Kancelaria (...) S.A. z siedzibą we W., w imieniu aktualnego pożyczkodawcy - (...) 2 Fundusz Inwestycyjny Zamknięty Niestandaryzowany Fundusz Sekurytyzacyjny, sporządziła ostateczne wezwanie do zapłaty pod rygorem wypowiedzenia umowy pożyczki adresowane do pozwanej A. W.. W piśmie tym pozwana A. R. (1) została zobowiązana do uregulowania zaległości w wysokości 380,96 złotych nie później niż do dnia 10 grudnia 2018 roku. Wezwanie zawierało również informację, że w przypadku braku dokonania wpłaty w terminie, aktualny pożyczkodawca wypowie umowę pożyczki z zachowaniem okresy wypowiedzenia wynoszącego 30 dni.

Kancelaria (...) S.A. z siedzibą we W., w imieniu aktualnego pożyczkodawcy - (...) 2 Fundusz Inwestycyjny Zamknięty Niestandaryzowany Fundusz Sekurytyzacyjny sporządziła wypowiedzenie umowy pożyczki z uwagi na brak uregulowania zapadłych rat.

dowód z innych wniosków dowodowych: ostateczne wezwanie do zapłaty z dnia 30 listopada 2018 roku k. 11 - 12, wypowiedzenie umowy pożyczki z dnia 31 grudnia 2018 roku 27 grudnia 2018 roku k. 13 – 14.

Sąd zważył co następuje:

Powództwo nie zasługiwało na uwzględnienie, mimo że pozwana A. R. (1) nie stawiła się na termin rozprawy, nie zajęła stanowiska w sprawie i nie wniosła o przeprowadzenie rozprawy pod jej nieobecność. Uzasadniało to zatem, stosownie do treści art. 339§2 kpc, uwzględnienie podstawy faktycznej powoda i w konsekwencji wydanie wyroku zaocznego. Podkreślić przy tym jednak należy, że wydanie wyroku zaocznego może nastąpić tylko wówczas, gdy Sąd rozpoznający sprawę, nie ma żadnych uzasadnionych wątpliwości co do prawdziwości twierdzeń powoda o okolicznościach faktycznych przytoczonych w pozwie. Niezależnie bowiem od ustalenia podstawy faktycznej Sąd jest zawsze zobowiązany rozważyć, czy żądanie pozwu jest zasadne w świetle norm prawa materialnego. Negatywny natomiast wynik takiej analizy powoduje wydanie wyroku zaocznego oddalającego powództwa, gdyż w tym zakresie nie obowiązuje domniemanie z art. 339 § 2 kpc (por. wyrok Sądu Najwyższego z dnia 7 czerwca 1972 roku, III CRN 30/72, wyrok Sądu Najwyższego z dnia 2 kwietnia 1973, III CRN 59/73). Dlatego też obowiązkiem strony powodowej jest dołączenie do pozwu dowodów, które umożliwią Sądowi weryfikacje twierdzeń pozwu pod kątem spełnienia przesłanek z art. 339 kpc. Brak jakichkolwiek dokumentów powoduje, że przytoczone okoliczności budzą wątpliwości co skutkuje oddaleniem powództwa - nawet przy biernej postawnie strony pozwanej - gdyż nie jest możliwym przyjęcie za prawdziwych twierdzeń pozwu. Tym bardziej, że z treści art. 3 k.p.c. wynika obowiązek stron i ich pełnomocników do przedstawiania dowodów istotnych w sprawie.

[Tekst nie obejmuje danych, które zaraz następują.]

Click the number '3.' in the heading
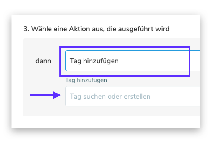 (26, 29)
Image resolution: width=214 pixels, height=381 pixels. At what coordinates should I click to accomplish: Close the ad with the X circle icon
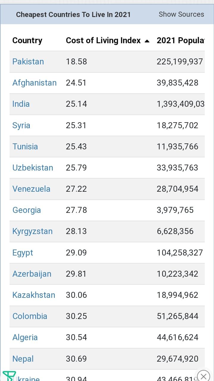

W toku niniejszego procesu strona powodowa powinna udowodnić zarówno zasadność, jak i wysokość określonej wierzytelności. Zgodnie bowiem z treścią art. 6 kc ciężar udowodnienia faktu spoczywa na osobie, która z faktu tego wywodzi określone dla siebie skutki prawne, tym bardziej, że ciężar dowodu pozostaje w ścisłym związku z problematyką procesową dowodów i spełnia przy tym dwie zasadnicze funkcje. Po pierwsze dynamizuje postępowanie dowodowe w systemie obowiązywania zasady sporności (kontradyktoryjności) w procesie, po drugie określa wynik merytoryczny sporu (sprawy) w sytuacji krytycznej, gdy strona nie udowodni faktów istotnych dla rozstrzygnięcia sprawy (por. K. Piasecki, Kodeks cywilny. Księga pierwsza. Część ogólna. Komentarz, Zakamycze, 2003 r.). Oznacza to zatem, że Sąd tylko wyjątkowo winien ingerować w przebieg postępowania dowodowego dopuszczając dowody z urzędu, które to uprawnienie wynika z treści przepisu art. 232 k.p.c. Ponadto, zgodnie z przyjętą linią orzecznictwa, obowiązek wskazania dowodów potrzebnych dla rozstrzygnięcia sprawy, obciąża przede wszystkim strony (por. wyrok Sądu Najwyższego z 24 października 1996 r., III CKN 6/96, OSNC 1997/3/29), ponieważ Sąd został wyposażony jedynie w uprawnienie, a nie obowiązek, dopuszczenia dalszych jeszcze, nie wskazanych przez żadną ze stron, dowodów, kierując się przy tym własną oceną, czy zebrany w sprawie materiał jest - czy też nie jest - dostateczny do jej rozstrzygnięcia (art. 316 § 1 in principio k.p.c.). Dlatego też Sąd powinien korzystać z przewidzianego w art. 232 zd. 2 k.p.c. uprawnienia powściągliwie i z umiarem, pamiętając, że taka inicjatywa należy przede wszystkim do samych stron i że cały rozpoznawany spór jest ich sprawą, a nie sądu. Podkreślić również należy, że zasada kontradyktoryjności winna być całkowicie zachowana zwłaszcza wówczas, gdy strony korzystają z pomocy profesjonalnych pełnomocników.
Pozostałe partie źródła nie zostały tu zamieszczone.